_Prompt A_
According to the Kiitra grammar notes, why do all Kiitra verbs end in a consonant?
_Prompt B_
Continue the Kiitra grammar notes from their final line.

There are fourteen basic pronouns, organized according to person (first, second, third), number, (singular, plural), gender (male, female, neuter, inanimate) and formality.

singular singular formal[1] plural
first person mra inra
second person shra j’la zra
third person male adra adjra
third person female avra avjra
third person neuter/nonbinary[2] ara ajra aira
third person inanimate era iira

[1] formerly used for speaking to/about a person of higher social station; as Kiitra and Alplai society became more democratic, usage declined and is now restricted to deities and respected decedents.
[2] originally used when person’s gender was unknown; now also used for persons who identify as neither male nor female

Kiitra uses four additional words for reflexive pronouns:

  • eifzokh [lit.: “same individual/person/self”] = singular animate
  • eifera [lit.: “same thing”] = singular inanimate
  • eifzokhjiit = plural animate
  • eifiira = plural inanimate


  • mra shribiis eifzokh = “I will help myself”
  • eja’kuundrajiit giron jev eifiira = “these/those devices clean themselves”

Familial relationships

Kiitra nouns for relatives are grouped into two general categories:

  • “Horizontal” relationships share the -aita root
  • “Vertical” relationships share the -idra root

Thus the basic words:

  • jaita for “sibling”
  • laita for “cousin”
  • vidra for “parent”
  • pidra for “child/offspring”
  • kidra for “parent’s sibling” (aunt or uncle)
  • zidra for “sibling’s child/offspring” (niece or nephew)

Gender is indicated by prefixing either ”ada-” for “male” or ”ava-” for “female”.

Vertical relationships also have a system of conjugation for indicating generational “levels” based on comparative and superlative indicators:

  • second level (“grand-“): change root to -idriil
  • third level (“great-grand-“): change root to -idriikh
  • fourth level (“great-great-grand-“): prefix ekaa- to third level
  • fifth level (“great-great-great-grand-“): prefix ekiil- to third level
  • sixth level (“great-great-great-great-grand-“): prefix ekiikh- to third level
  • seventh level and above: continue adding prefix as in fourth through sixth level

Example: ekiikhadavidriikh = great-great-great-great-grandfather

Marital status and relationships

Marriage is indicate by the root word takra (“promise” or “pledge”). One’s spouse is therefore takrai (“promised one”); gender-specific versions follow a more archaic form:

  • “husband” = takradai
  • “wife” = takravai

In-laws are indicated by adding the suffix -krai, followed by the appropriate possessive pronoun. Thus:

  • “my brother-in-law” = adajaitakrai mraluu
  • “their daughter-in-law” = avapidrakrai airaluu


  • pekhtakrai = divorced person
  • mlenotakrai = widowed person
  • nitakrai = single or never-married person


Kiitra verbs follow simple form and tense conjugation rules:

  • all verbs end in a consonant, both to better distinguish them from other words, and to better enable tense conjugation
  • the same tense form is used for all subject forms; thus there are no irregular verbs
  • past tense is indicated by adding the suffix -iit
  • future tense is indicated by adding the suffix -iis

Example A: adra hosh drof Marif = “he travels to Marif” or “he is traveling to Marif”

_Data section_
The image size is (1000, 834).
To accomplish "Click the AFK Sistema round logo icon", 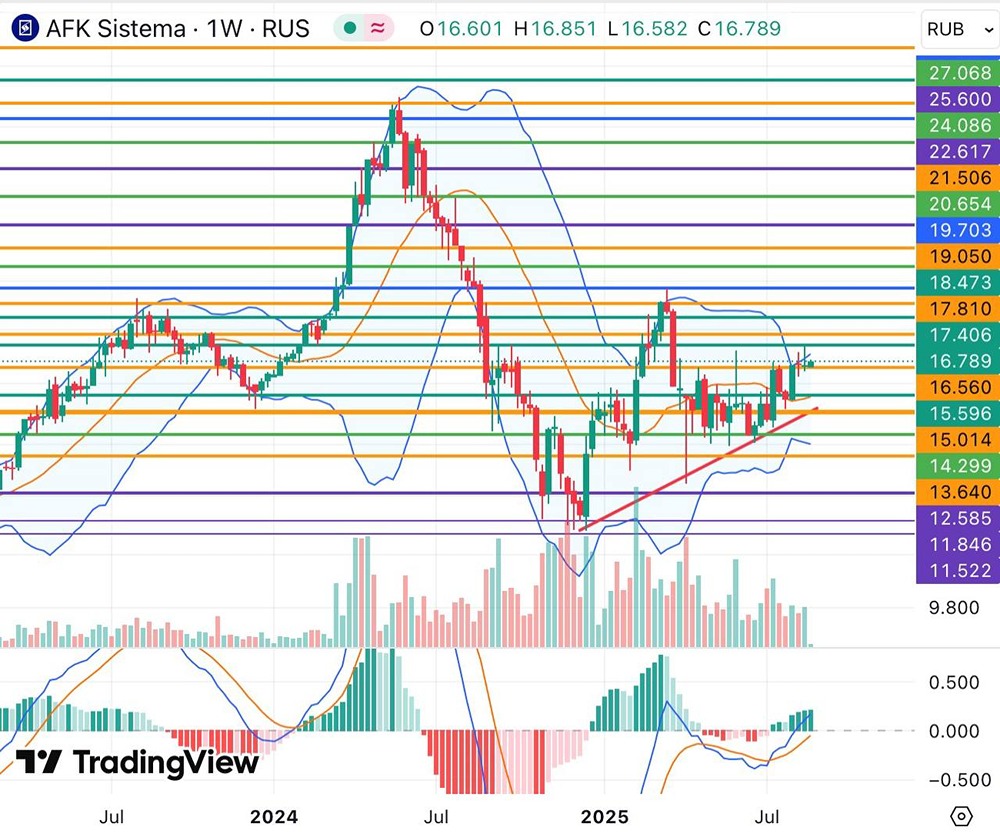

_Final answer A_
All Kiitra verbs end in a consonant for two reasons. It makes them easier to distinguish from other words, and it makes tense conjugation easier.

_Final answer B_
Example B: adra hoshiit drof Marif = “he traveled to Marif” or “he has traveled to Marif”
Example C: adra hoshiis drof Marif = “he will travel to Marif” or “he will be traveling to Marif”

Verbs are not conjugated or marked to denote grammatical aspect. The best way to translate the concepts conveyed by aspects in other languages is to use adverbs and/or compound verb forms to delineate the relationship of action and time more specifically:

  • kirzama mra hoshiis efa = someday I travel[future] there = I will travel there someday
  • mra verokhiit zu guujod eja’hobor = I begin[past] eat[infinitive] that-fruit = I began to eat that fruit; I was eating that fruit

Use of g’boz as copula for attributes

For many attributes, Kiitra uses the verb g’boz = “to have” as the copula verb.

  • adra g’boz nonsha = “he has happiness/joy/pleasure” = “he is happy” or “he is experiencing joy/pleasure”
  • eja’bruu g’boz juntra = “this/that bowl has beauty” = “this/that bowl is beautiful.”

Use of zu as infinitive marker for second verb

In cases where one verb follows another, the word zu (“for”) may be used, much as “to” is used in English to indicate the infinitive form of a verb; this is not a hard and fast rule, however (see section on “Compund verb forms” below).

  • f’taa zra ozgariit zu ton eja’tona zu emaijiit inraluu? = “did you remember to give that gift to our friends?”

Compound verb forms

Some actions are indicated by “compound” verb forms, where two verbs are utilized to indicate a single action.
Example A: persh + [person] + kijem = “to beg someone to forgive” = “to apologize”

  • mra persh shra kijem mra = “I beg you to forgive me.” = “I apologize (to you).”

Example B: shrib + [person] + ozgar = “to help someone to remember” = “to remind someone”

  • avra shribiit adra ozgar zaam val goja = “She helped him to remember time for food/meal.” = “She reminded him about mealtime.”

Proper use of ton (to give)

Sentences and phrases using ton (to give) must always be followed immediately by the object given; the receiving person follows the object given, with a preposition in between.

  • adra toniit eja’pojega drof avra = “he gave that book to her” or “he gave her that book”

In most cases, the preposition drof (to, toward) is used, but in cases where the act of giving implies transfer of ownership (such as a gift or purchase) use the preposition zu (for)

  • adra toniis eja’pojega zu avra = “he will give that book for her (to keep)”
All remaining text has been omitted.